Peristiwa tersebut melibatkan enam pekerja bangunan, dengan tiga orang dilaporkan mengalami luka berat, sementara tiga lainnya mengalami luka ringan.
Baca juga: Kata Polisi: Kecelakaan Kerja Masjid Agung Awwaluddin Kubu Raya, Lift Material Jatuh 6 Jadi Korban
Insiden ini kembali menjadi pengingat pentingnya penerapan standar keselamatan kerja di setiap proyek konstruksi.
Sujiwo mengungkapkan, sebelum kejadian tersebut, dirinya sempat melakukan peninjauan langsung ke lokasi proyek dan bahkan menggunakan lift barang yang kini diduga menjadi penyebab kecelakaan.
“Untung saat itu tidak terjadi apa-apa, karena kami juga menggunakan lift tersebut,” ujarnya, Minggu 12 April 2026.

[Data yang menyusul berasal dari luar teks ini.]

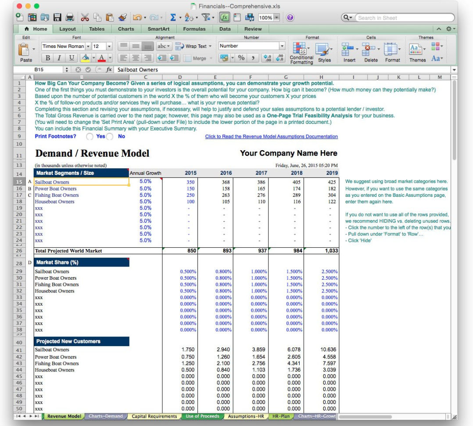Select the No radio for Print Footnotes
The height and width of the screenshot is (426, 473).
pos(109,136)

Ia mengaku bersyukur karena dalam kunjungan tersebut semua berjalan lancar.
Namun kejadian yang menimpa para pekerja membuatnya semakin menaruh perhatian serius terhadap aspek keselamatan di lapangan.
Menanggapi insiden tersebut, Sujiwo menegaskan bahwa keselamatan pekerja harus menjadi prioritas utama, baik bagi pihak swasta maupun pemerintah.

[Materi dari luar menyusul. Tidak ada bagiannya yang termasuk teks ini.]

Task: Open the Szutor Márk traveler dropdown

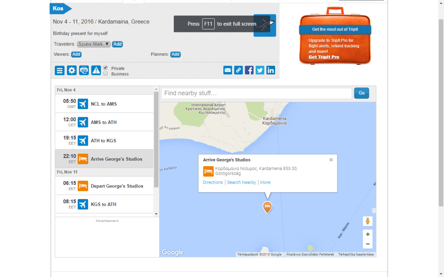Action: [x=94, y=44]
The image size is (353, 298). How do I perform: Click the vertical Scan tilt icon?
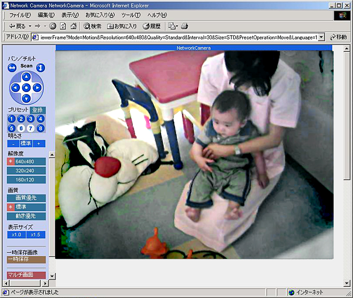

Ia mengingatkan para pelaksana proyek untuk disiplin dalam menerapkan standar keselamatan, mulai dari penggunaan alat pelindung diri seperti helm hingga pengecekan rutin terhadap peralatan kerja, termasuk lift proyek.

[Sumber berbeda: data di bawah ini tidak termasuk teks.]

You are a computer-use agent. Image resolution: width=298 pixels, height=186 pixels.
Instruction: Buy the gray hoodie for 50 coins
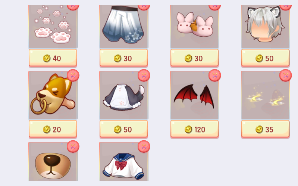(x=124, y=129)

“Saya sudah peringatkan secara keras kepada penanggung jawab agar benar-benar memperhatikan keselamatan pekerja,” tegasnya.
Di sisi lain, Sujiwo memastikan bahwa Pemerintah Kabupaten Kubu Raya akan memberikan perhatian khusus terhadap para korban.
Ia telah menginstruksikan dinas terkait untuk mengawal proses penanganan medis, termasuk pembiayaan.
Pemerintah akan melakukan pendataan terkait jaminan kesehatan para korban, apakah telah tercover BPJS atau belum, serta berkoordinasi langsung dengan pihak rumah sakit.
“Kita pastikan pembiayaan korban diperhatikan. Mana yang tercover BPJS, mana yang tidak, akan kita bantu,” jelasnya.
Insiden ini diharapkan menjadi evaluasi bagi seluruh pihak agar kejadian serupa tidak terulang.
Sujiwo menegaskan bahwa pembangunan infrastruktur tidak boleh mengabaikan keselamatan pekerja.
Dengan pengawasan yang lebih ketat dan komitmen bersama, diharapkan setiap proyek pembangunan dapat berjalan aman, lancar, dan tanpa mengorbankan keselamatan para pekerja di lapangan.